Pédale douce fut un grand succès en 1996 avec 4,1 millions d'entrées, au point d'être encore aujourd'hui le film culte de Gabriel Aghion. Celui que l'on retient entre plusieurs naufrages artistiques (l'adaptation de la série Absolutely fabulous était un magnifique carnage) avec ou sans succès commercial. Pourtant la production du film fut un véritable chemin de croix.
Au début des 90's, Aghion a déjà deux films à son actif (La Scarlatine et Rue du bac, passés inaperçus). Le réalisateur est gay et se définissait à Première (*) comme un survivant de "la catastrophe du sida", profitant le plus possible des soirées avec ses amis, forcés de cacher leur orientation sexuelle la journée au boulot, avant de s'éclater le soir et d'être eux-mêmes.

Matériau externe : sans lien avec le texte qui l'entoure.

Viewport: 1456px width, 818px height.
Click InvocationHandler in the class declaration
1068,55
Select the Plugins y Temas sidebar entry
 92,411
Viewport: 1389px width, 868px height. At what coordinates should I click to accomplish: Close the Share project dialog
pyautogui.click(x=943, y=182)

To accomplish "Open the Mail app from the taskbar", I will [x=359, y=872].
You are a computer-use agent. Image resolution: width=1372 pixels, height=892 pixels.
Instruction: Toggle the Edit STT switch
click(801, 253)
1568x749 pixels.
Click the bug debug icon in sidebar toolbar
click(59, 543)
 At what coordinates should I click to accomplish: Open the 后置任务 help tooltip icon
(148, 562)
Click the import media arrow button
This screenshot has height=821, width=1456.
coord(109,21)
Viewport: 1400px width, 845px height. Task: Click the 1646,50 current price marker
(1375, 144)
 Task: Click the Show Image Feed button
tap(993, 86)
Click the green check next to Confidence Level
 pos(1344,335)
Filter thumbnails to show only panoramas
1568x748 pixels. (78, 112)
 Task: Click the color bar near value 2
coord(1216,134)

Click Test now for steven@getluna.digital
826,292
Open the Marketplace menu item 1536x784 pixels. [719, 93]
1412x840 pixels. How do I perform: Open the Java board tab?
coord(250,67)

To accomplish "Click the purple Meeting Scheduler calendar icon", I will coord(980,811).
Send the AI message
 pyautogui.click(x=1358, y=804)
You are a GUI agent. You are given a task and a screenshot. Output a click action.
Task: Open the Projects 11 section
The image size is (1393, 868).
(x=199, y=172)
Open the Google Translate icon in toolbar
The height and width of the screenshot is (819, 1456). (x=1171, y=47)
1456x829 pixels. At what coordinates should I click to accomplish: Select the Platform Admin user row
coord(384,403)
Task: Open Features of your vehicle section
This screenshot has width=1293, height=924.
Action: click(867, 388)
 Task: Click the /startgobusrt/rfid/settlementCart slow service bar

A partir de ce constat, il écrit un traitement qu'il envoie à Danièle Thompson et le duo travaille ensemble sur le script malgré de nombreux refus. Le projet a beau intéresser Richard Berry, Michèle Laroque et Fanny Ardant, les financements ne viennent pas (**). Faire une comédie avec des homosexuels alors que le vih est toujours aussi présent dans les mémoires (et surtout tabou) ne donne pas vraiment envie. D'autant plus que le réalisateur fait de Pédale douce un projet personnel qui se veut fidèle à ce qu'il voyait dans les soirées qu'il fréquentait. D'où son envie de mettre en scène des gay, des danseurs et drag-queens qu'il connaissait dans le restaurant Chez Eva, à l'image d'un endroit "gay friendly qui cartonnait dans les années 70 à Paris" (*).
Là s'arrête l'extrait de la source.